Data extracted from a collection
━━━━━━━━━━
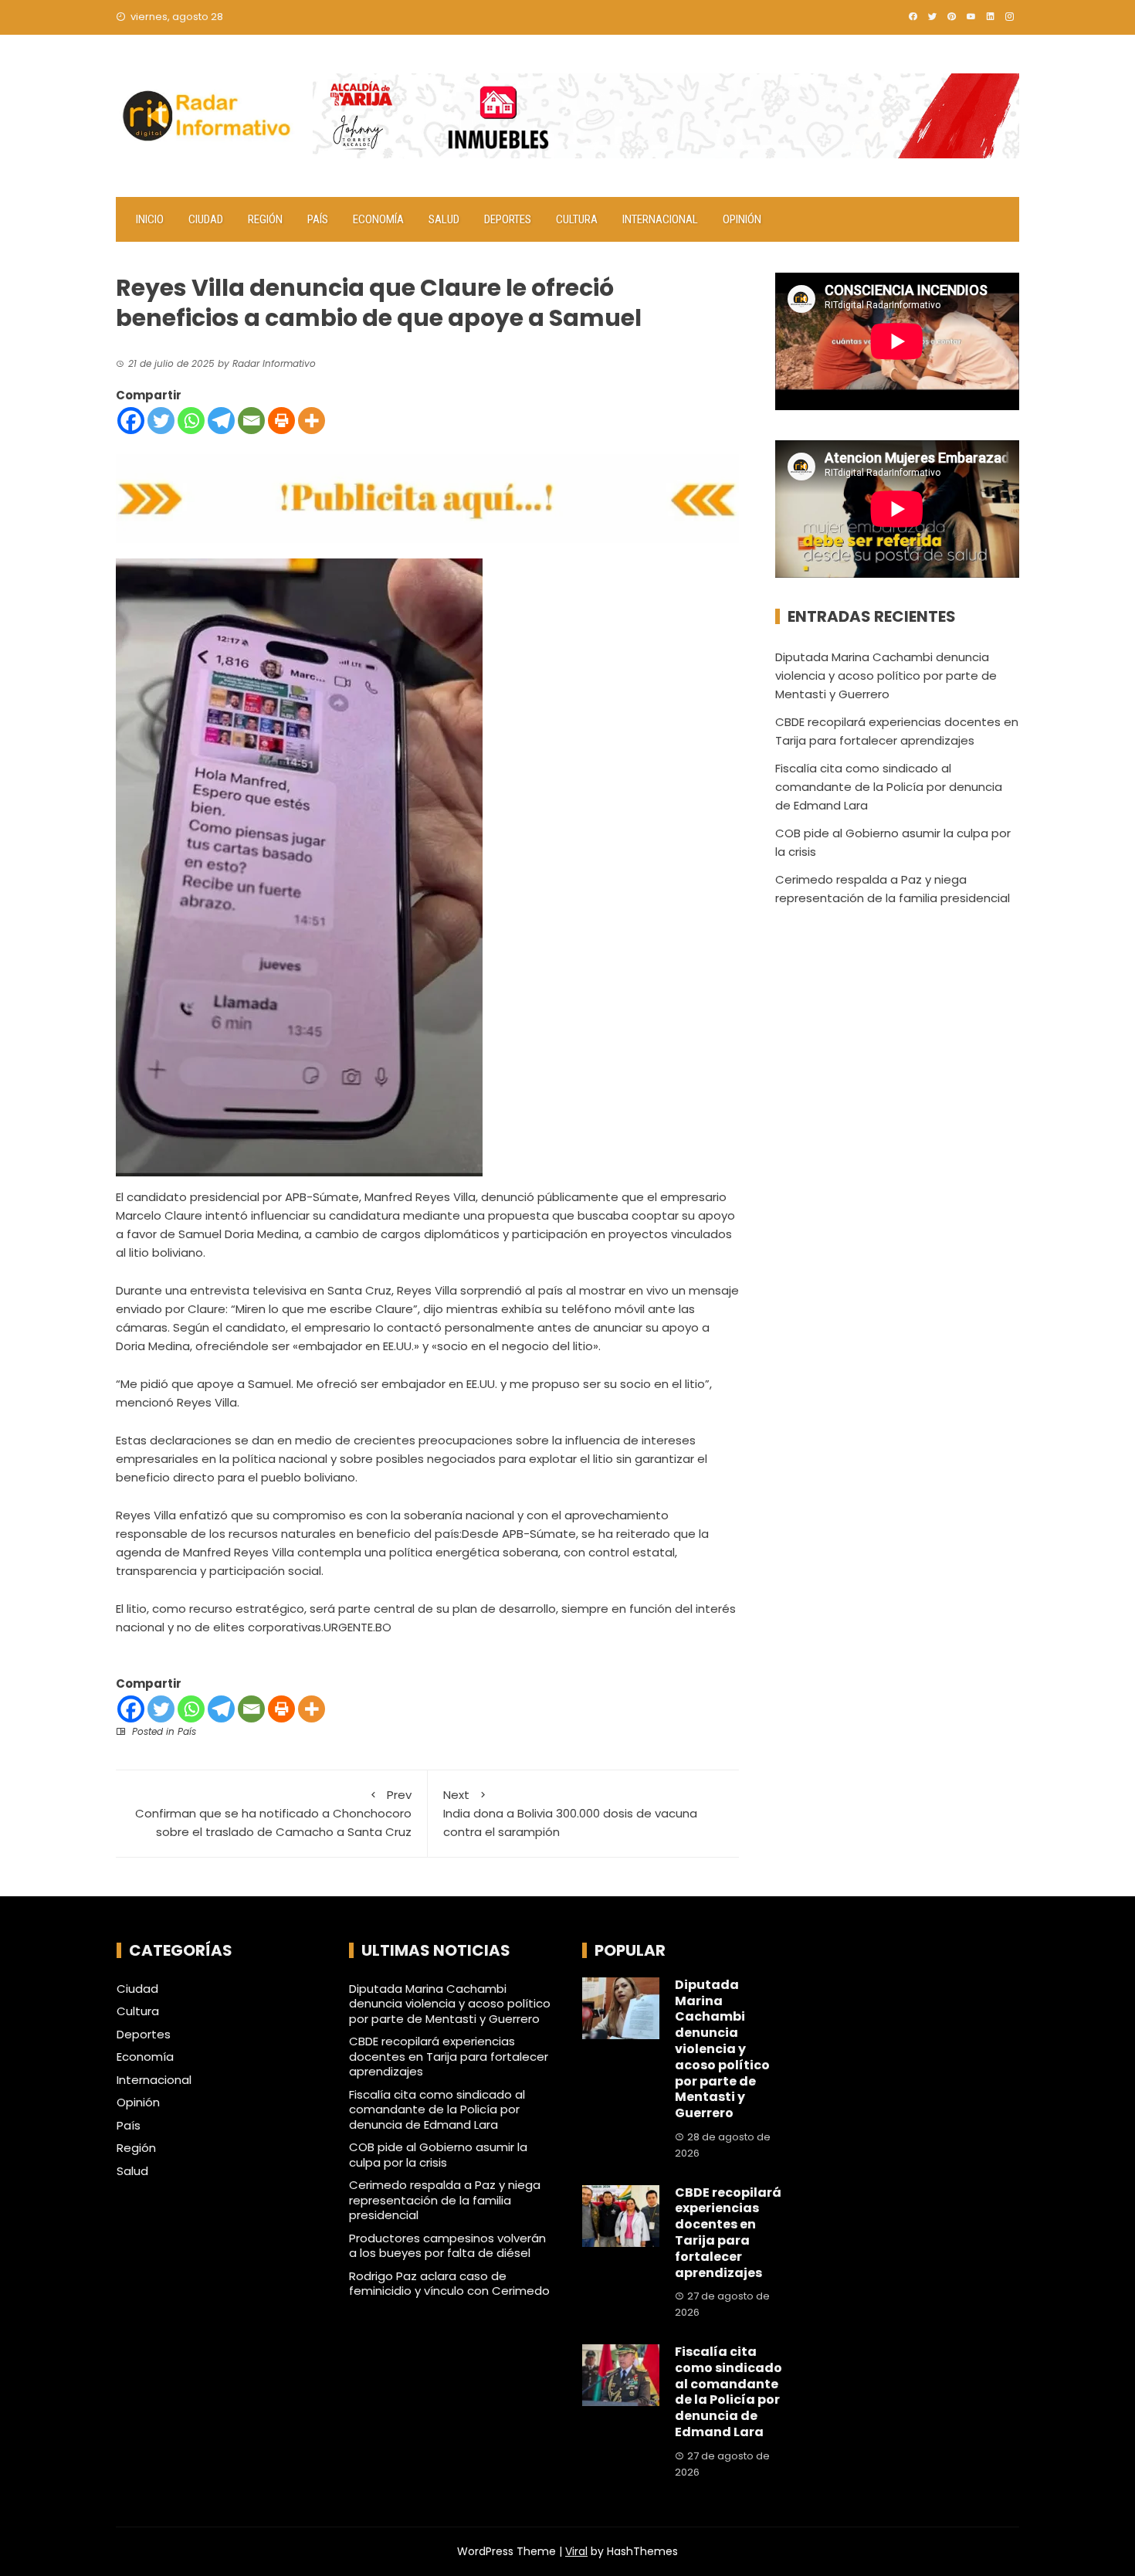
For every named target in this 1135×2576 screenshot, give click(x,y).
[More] (311, 420)
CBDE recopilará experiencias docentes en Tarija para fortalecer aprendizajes (448, 2056)
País (317, 219)
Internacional (660, 219)
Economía (378, 219)
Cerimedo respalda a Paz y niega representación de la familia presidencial (444, 2200)
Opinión (742, 219)
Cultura (577, 219)
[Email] (251, 420)
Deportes (507, 219)
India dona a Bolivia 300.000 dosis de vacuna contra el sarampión (570, 1813)
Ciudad (205, 219)
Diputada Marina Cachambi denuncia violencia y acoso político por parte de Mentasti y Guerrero (886, 675)
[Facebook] (130, 420)
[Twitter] (160, 420)
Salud (444, 219)
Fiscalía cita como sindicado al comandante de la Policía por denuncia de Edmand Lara (888, 786)
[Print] (281, 420)
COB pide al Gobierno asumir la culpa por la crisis (438, 2154)
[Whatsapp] (191, 420)
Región (265, 219)
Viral (576, 2551)
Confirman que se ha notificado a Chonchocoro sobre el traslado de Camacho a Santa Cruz (273, 1813)
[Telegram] (221, 420)
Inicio (150, 219)
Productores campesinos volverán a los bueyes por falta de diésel (447, 2246)
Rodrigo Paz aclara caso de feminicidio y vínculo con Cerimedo (449, 2283)
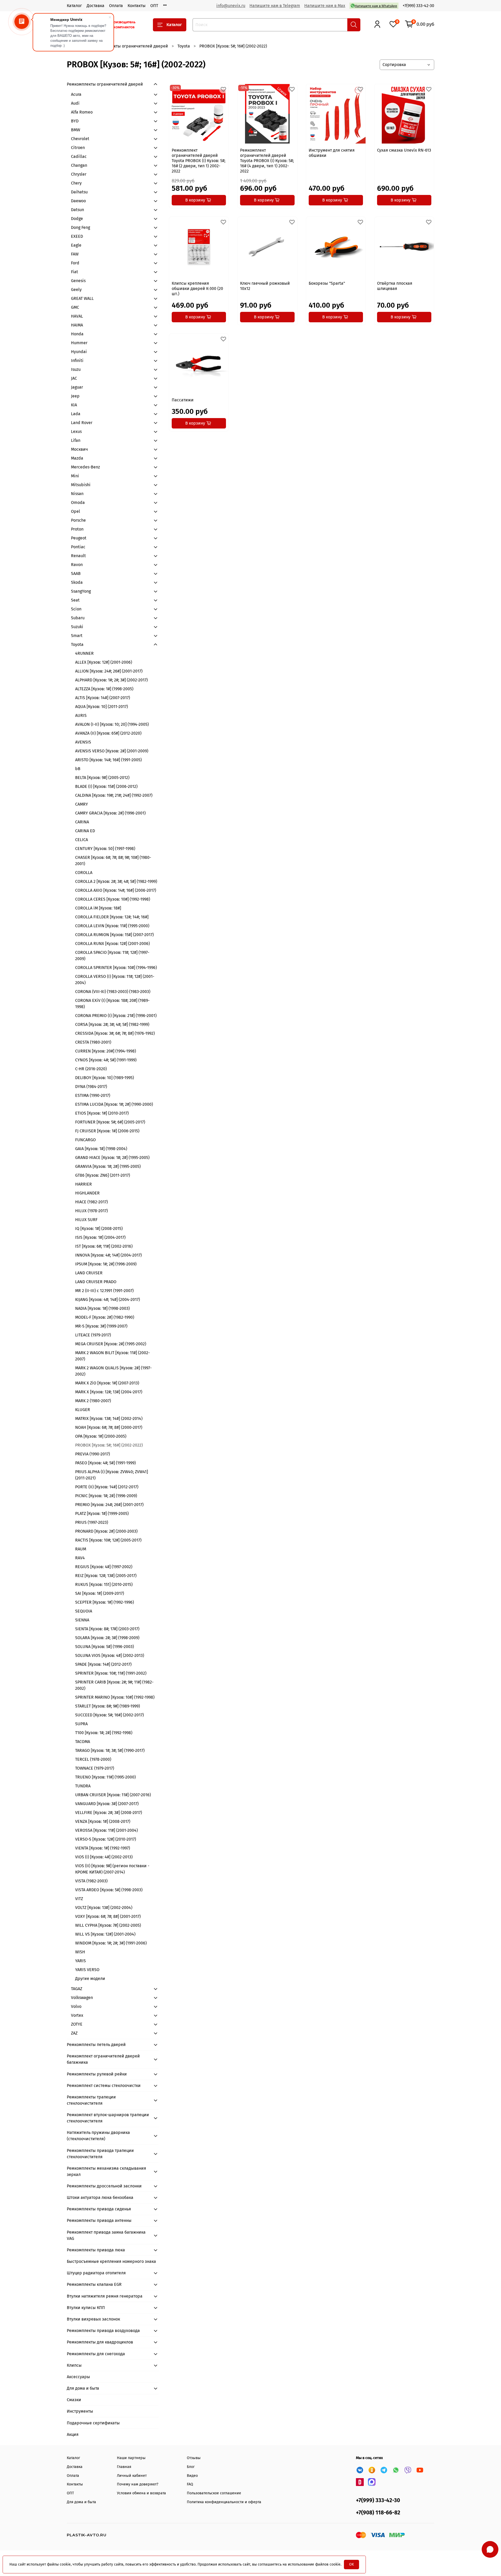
━━━━━━━━━━
DESCRIPTION OF THE TASK
The preceding entries are to be written out again exactly, with the pictures removed.

RESULT OF THIS TASK
For every named target in this 1135×2576 screenshot, give click(x,y).
[More] (311, 420)
CBDE recopilará experiencias docentes en Tarija para fortalecer aprendizajes (448, 2056)
País (317, 219)
Internacional (660, 219)
Economía (378, 219)
Cerimedo respalda a Paz y niega representación de la familia presidencial (444, 2200)
Opinión (742, 219)
Cultura (577, 219)
[Email] (251, 420)
Deportes (507, 219)
India dona a Bolivia 300.000 dosis de vacuna contra el sarampión (570, 1813)
Ciudad (205, 219)
Diputada Marina Cachambi denuncia violencia y acoso político por parte de Mentasti y Guerrero (886, 675)
[Facebook] (130, 420)
[Twitter] (160, 420)
Salud (444, 219)
Fiscalía cita como sindicado al comandante de la Policía por denuncia de Edmand Lara (888, 786)
[Print] (281, 420)
COB pide al Gobierno asumir la culpa por la crisis (438, 2154)
[Whatsapp] (191, 420)
Región (265, 219)
Viral (576, 2551)
Confirman que se ha notificado a Chonchocoro sobre el traslado de Camacho a Santa Cruz (273, 1813)
[Telegram] (221, 420)
Inicio (150, 219)
Productores campesinos volverán a los bueyes por falta de diésel (447, 2246)
Rodrigo Paz aclara caso de feminicidio y vínculo con Cerimedo (449, 2283)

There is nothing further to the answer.